Stored records:
-*-

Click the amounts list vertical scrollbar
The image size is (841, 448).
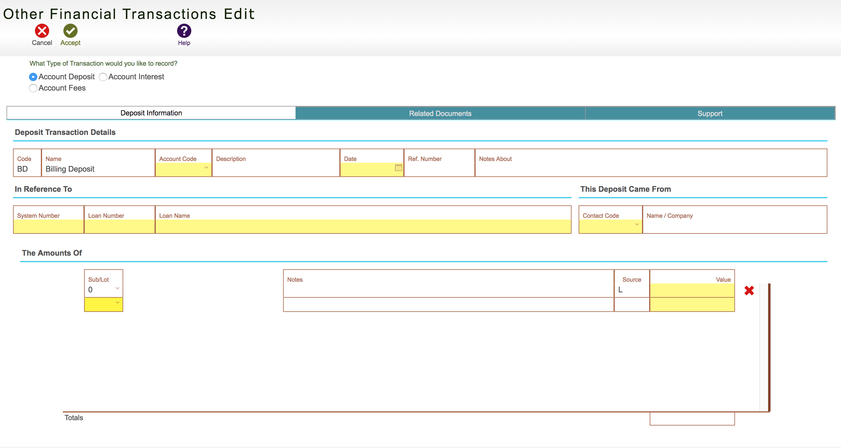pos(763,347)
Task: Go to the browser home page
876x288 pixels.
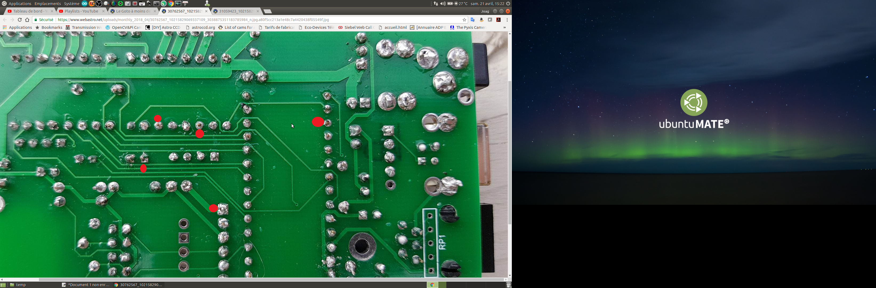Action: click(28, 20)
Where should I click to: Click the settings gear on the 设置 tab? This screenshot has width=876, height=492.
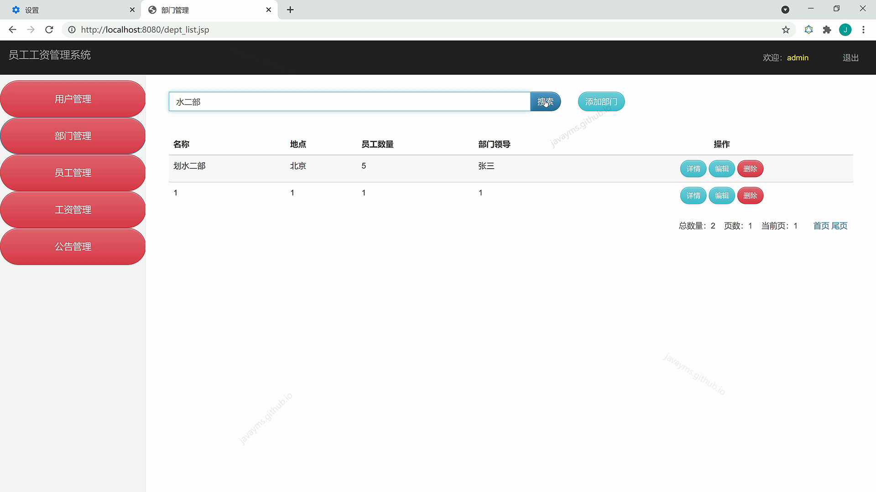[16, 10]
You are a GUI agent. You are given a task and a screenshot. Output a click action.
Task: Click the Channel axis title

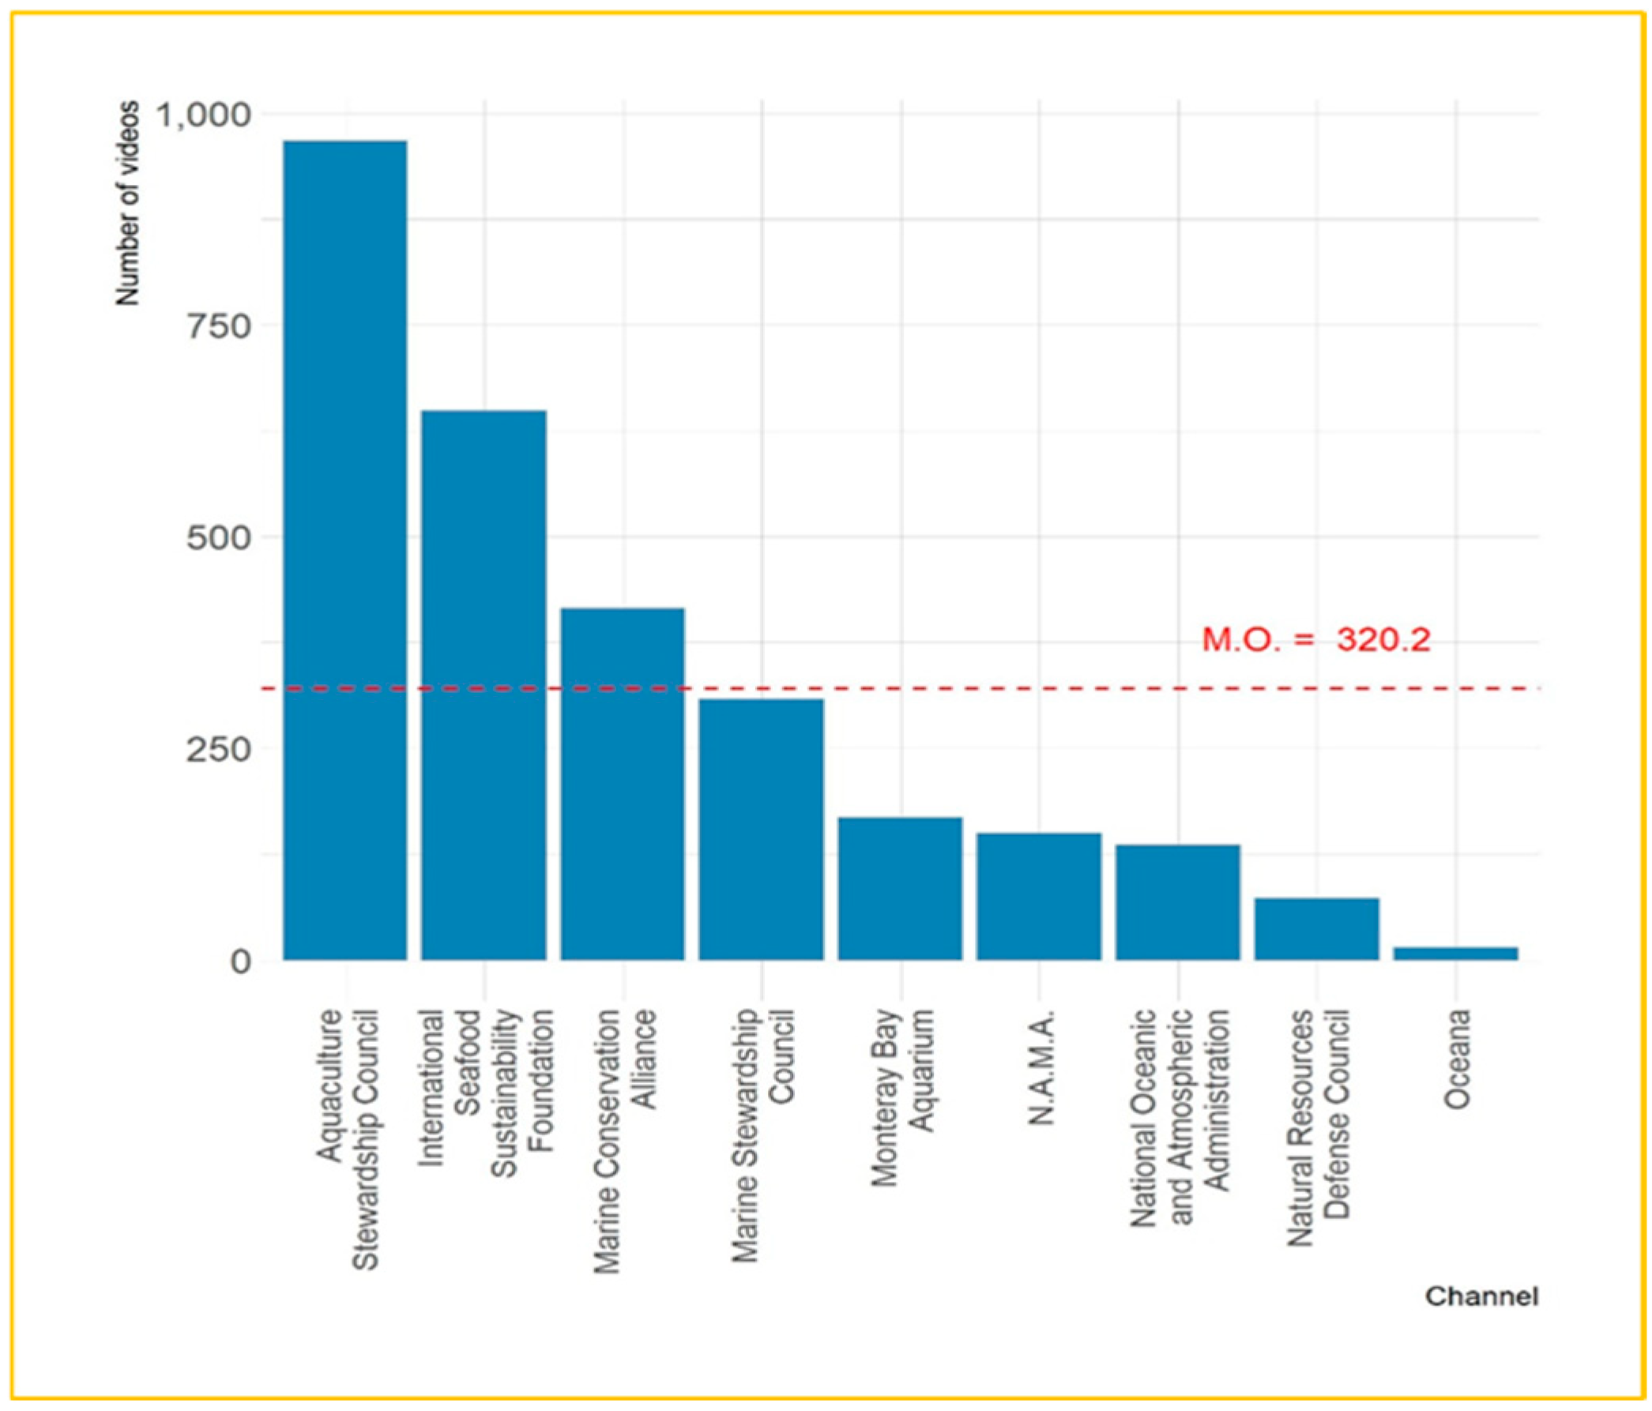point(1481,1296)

-*-

## TASK TO COMPLETE
Without including the pictures, return each record above exactly as it stands.

## YOUR SOLUTION
Click the amounts list vertical scrollbar
The image size is (841, 448).
pos(763,347)
Task: Go to the browser home page
876x288 pixels.
Action: click(28, 20)
Where should I click to: Click the settings gear on the 设置 tab? This screenshot has width=876, height=492.
[16, 10]
You are a GUI agent. You are given a task and a screenshot. Output a click action.
Task: Click the Channel axis title

point(1481,1296)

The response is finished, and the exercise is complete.